Broadcasters too obsessed with political trivia, says BBC's former TV news chief

Roger Mosey also said the Government's decision to withhold ministers from the BBC's flagship Radio 4 programme was ‘anti-democratic bullying'.

Broadcasters are too obsessed with political trivia, the BBC’s former editorial director has said, while condemning the Government boycott of the Today programme.

Roger Mosey was editor of Today and head of television news during his career at the BBC.

He said the Government’s decision to withhold ministers from the BBC’s flagship Radio 4 programme was “anti-democratic bullying”.

Some examples, where ministers have spoken to other broadcasters, “shows the petty-mindedness, at best, or the anti-democratic bullying, at worst, of this administration,” he told Radio Times magazine.

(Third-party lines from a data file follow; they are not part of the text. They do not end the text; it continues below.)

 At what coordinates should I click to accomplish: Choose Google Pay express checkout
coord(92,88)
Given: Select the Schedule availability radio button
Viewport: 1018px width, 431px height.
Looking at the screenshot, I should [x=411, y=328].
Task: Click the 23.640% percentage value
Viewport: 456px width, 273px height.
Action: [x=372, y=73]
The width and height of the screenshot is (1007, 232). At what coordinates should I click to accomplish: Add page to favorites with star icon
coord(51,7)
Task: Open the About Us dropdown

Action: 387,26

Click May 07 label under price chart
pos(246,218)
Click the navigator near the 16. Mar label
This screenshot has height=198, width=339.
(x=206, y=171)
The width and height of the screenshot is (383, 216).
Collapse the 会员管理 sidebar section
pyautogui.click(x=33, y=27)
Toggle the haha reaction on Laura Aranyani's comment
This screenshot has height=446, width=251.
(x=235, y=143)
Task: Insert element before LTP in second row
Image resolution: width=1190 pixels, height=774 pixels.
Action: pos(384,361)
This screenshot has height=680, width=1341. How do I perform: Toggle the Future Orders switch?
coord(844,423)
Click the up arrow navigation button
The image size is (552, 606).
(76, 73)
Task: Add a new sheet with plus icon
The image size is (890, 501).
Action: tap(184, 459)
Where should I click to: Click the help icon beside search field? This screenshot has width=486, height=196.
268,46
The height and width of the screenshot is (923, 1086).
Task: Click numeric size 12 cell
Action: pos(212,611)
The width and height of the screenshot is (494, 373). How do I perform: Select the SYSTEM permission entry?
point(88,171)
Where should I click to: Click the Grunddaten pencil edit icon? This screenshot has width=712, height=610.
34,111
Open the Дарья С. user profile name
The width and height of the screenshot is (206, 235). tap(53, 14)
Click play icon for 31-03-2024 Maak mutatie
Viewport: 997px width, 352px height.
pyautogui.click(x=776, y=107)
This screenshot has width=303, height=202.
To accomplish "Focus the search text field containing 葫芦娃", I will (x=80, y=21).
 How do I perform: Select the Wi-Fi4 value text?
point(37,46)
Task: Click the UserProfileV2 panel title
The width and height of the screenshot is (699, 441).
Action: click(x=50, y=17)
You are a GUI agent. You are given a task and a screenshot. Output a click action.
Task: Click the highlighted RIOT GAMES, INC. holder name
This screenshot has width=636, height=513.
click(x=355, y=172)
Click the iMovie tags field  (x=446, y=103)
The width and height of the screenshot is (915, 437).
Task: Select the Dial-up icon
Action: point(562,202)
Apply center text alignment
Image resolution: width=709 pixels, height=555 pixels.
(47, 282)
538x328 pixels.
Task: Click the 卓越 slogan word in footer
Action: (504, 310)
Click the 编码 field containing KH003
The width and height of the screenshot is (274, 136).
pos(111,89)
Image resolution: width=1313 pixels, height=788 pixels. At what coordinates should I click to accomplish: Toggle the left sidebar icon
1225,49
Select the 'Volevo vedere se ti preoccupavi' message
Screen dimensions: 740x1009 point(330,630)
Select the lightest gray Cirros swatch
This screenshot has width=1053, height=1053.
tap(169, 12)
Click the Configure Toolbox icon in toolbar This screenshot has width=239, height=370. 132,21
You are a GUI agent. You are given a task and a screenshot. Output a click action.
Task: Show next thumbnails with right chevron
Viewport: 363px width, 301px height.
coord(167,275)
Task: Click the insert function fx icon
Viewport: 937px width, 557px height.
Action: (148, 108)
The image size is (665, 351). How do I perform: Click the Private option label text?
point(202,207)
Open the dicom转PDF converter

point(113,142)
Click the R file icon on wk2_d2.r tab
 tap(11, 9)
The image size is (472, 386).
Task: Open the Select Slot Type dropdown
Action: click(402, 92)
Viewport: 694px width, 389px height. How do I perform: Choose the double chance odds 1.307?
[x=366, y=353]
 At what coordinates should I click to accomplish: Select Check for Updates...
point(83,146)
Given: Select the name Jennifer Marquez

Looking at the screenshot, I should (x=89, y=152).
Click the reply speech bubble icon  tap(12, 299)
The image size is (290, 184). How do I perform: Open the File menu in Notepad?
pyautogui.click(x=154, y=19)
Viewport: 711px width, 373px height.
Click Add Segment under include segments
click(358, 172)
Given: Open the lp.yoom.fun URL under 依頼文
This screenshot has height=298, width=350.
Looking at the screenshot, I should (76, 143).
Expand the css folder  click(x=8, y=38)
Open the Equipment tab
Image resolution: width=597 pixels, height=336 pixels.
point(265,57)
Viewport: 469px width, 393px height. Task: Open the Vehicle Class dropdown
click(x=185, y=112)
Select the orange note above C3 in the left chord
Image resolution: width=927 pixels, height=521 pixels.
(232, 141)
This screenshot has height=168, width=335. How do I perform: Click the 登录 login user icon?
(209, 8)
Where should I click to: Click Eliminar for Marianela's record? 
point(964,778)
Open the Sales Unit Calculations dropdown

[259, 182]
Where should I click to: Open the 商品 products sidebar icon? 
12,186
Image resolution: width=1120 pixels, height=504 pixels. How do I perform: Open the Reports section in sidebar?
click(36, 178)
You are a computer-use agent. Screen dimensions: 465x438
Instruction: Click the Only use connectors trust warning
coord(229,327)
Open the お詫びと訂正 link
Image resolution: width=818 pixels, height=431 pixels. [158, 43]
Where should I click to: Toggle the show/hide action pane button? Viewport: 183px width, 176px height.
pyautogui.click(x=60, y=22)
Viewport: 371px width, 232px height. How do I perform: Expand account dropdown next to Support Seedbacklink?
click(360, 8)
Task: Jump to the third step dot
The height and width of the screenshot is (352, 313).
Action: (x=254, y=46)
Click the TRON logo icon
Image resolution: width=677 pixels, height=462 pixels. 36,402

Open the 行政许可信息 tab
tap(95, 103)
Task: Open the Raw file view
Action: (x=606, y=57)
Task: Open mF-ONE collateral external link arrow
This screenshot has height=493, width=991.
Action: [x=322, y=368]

“It is absurd to shut out millions of Today listeners from the views of elected officials,” he said.

“On the top stories, from terrorism to trade talks, there is an obligation to accountability that should include being grilled on the nation’s biggest daily current affairs programme.”

But Mosey warned that “broadcasters shouldn’t place their feet too firmly on the moral high ground”.

School students he talked to were “despairing of 2020’s line-up of politicians” but “weren’t fans of media coverage of politics, either”, which “seemed all to be about repetitive soundbites” and “a narrow range of topics that don’t interest them”.

Radio Times magazine
Mosey was speaking to the Radio Times (Radio Times)

Many older people share the view that the traditional media has been “obsessing too much about trivia and becoming trapped in the Westminster-dominated political circus”, he said.

The Master of Selwyn College, Cambridge, said that “political correspondents devote too much of their energy to topics they and their chums find enticing, such as who is up and who is down in a party leadership contest”.

He made the comments after outgoing BBC director-general Lord Hall told an audience he was “a great believer in the long-form political interview where you can explore at length, not in soundbites, the real policy decisions that politicians are making.”